TriplesFactory

class TriplesFactory(mapped_triples: Tensor | ndarray, entity_to_id: Mapping[str, int], relation_to_id: Mapping[str, int], create_inverse_triples: bool = False, metadata: Mapping[str, Any] | None = None, num_entities: int | None = None, num_relations: int | None = None)[source]

Bases: CoreTriplesFactory

Create instances given the path to triples.

Create the triples factory.

Parameters:
  • mapped_triples (Tensor | ndarray) – shape: (n, 3) A three-column matrix where each row are the head identifier, relation identifier, then tail identifier.

  • entity_to_id (Mapping[str, int]) – The mapping from entities’ labels to their indices.

  • relation_to_id (Mapping[str, int]) – The mapping from relations’ labels to their indices.

  • create_inverse_triples (bool) – Whether to create inverse triples.

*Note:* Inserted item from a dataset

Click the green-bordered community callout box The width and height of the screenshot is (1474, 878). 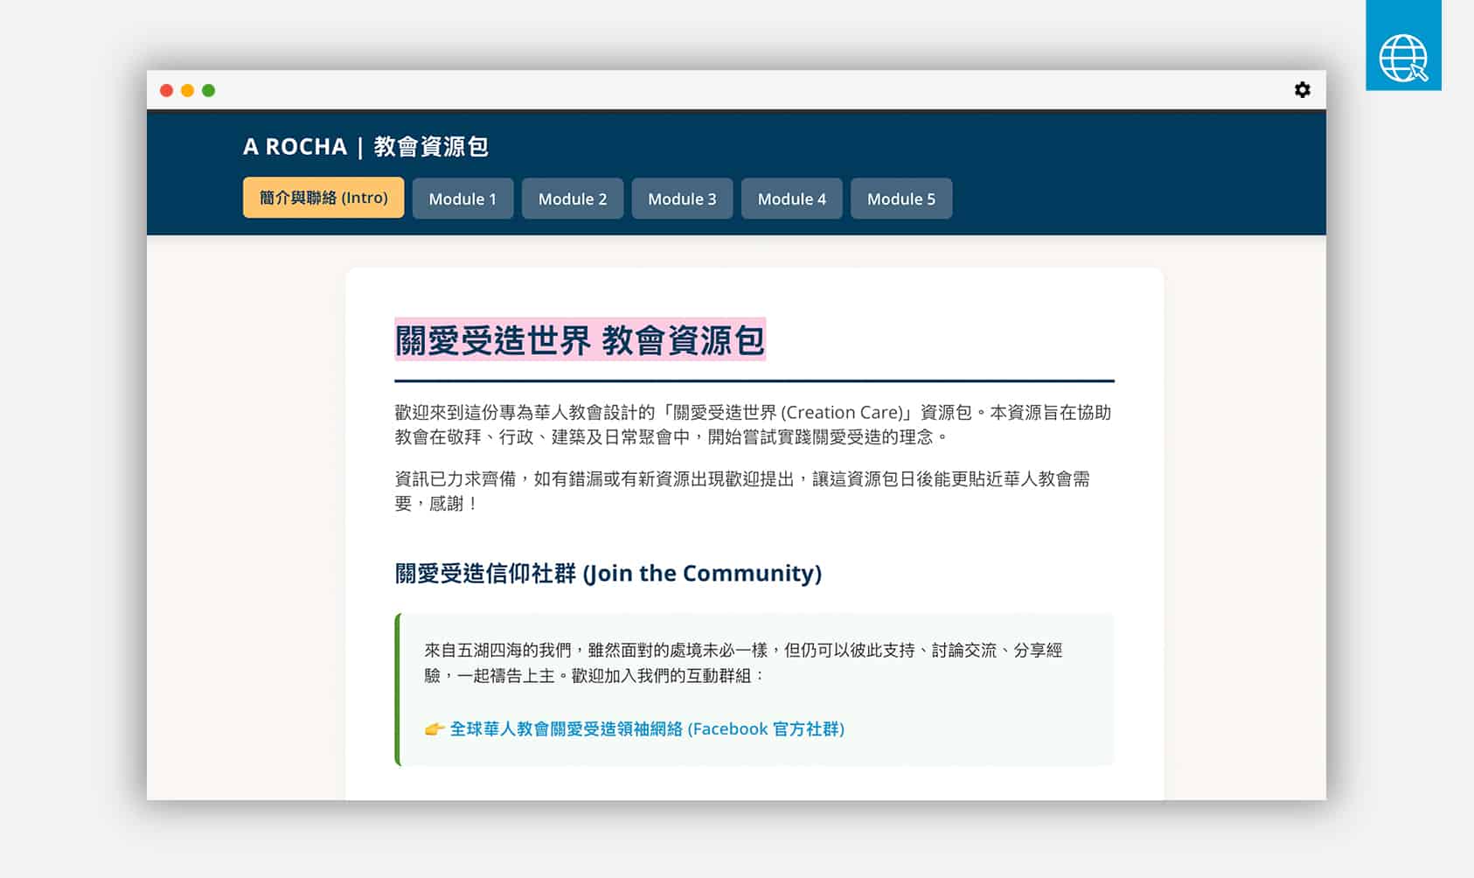point(754,689)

  • metadata (Mapping[str, Any] | None) – Arbitrary metadata to go with the graph

  • num_entities (int) – the number of entities. May be None, in which case this number is inferred by the label mapping

  • num_relations (int) – the number of relations. May be None, in which case this number is inferred by the label mapping

Raises:

ValueError – if the explicitly provided number of entities or relations does not match with the one given by the label mapping

Attributes Summary

entity_id_to_label

Return the mapping from entity IDs to labels.

entity_to_id

Return the mapping from entity labels to IDs.

file_name_entity_to_id

file_name_relation_to_id

relation_id_to_label

Return the mapping from relations IDs to labels.

relation_to_id

Return the mapping from relations labels to IDs.

triples

The labeled triples, a 3-column matrix where each row are the head label, relation label, then tail label.

Methods Summary

apply_condenser(condenser)

Apply the triple condenser.

clone_and_exchange_triples(mapped_triples[, ...])

Create a new triples factory sharing everything except the triples.

entities_to_ids(entities)

Normalize entities to IDs.

entity_word_cloud([top])

Make a word cloud based on the frequency of occurrence of each entity in a Jupyter notebook.

from_labeled_triples(triples, *[, ...])

Create a new triples factory from label-based triples.

from_path(path, *[, create_inverse_triples, ...])

Create a new triples factory from triples stored in a file.

get_inverse_relation_id(relation)

Get the inverse relation identifier for the given relation.

get_mask_for_relations(relations[, invert])

Get a boolean mask for triples with the given relations.

label_triples(triples[, ...])

Convert ID-based triples to label-based ones.

map_triples(triples)

Convert label-based triples to ID-based triples.

merge(*others)

Merge the triples factory with others.

new_with_restriction([entities, relations, ...])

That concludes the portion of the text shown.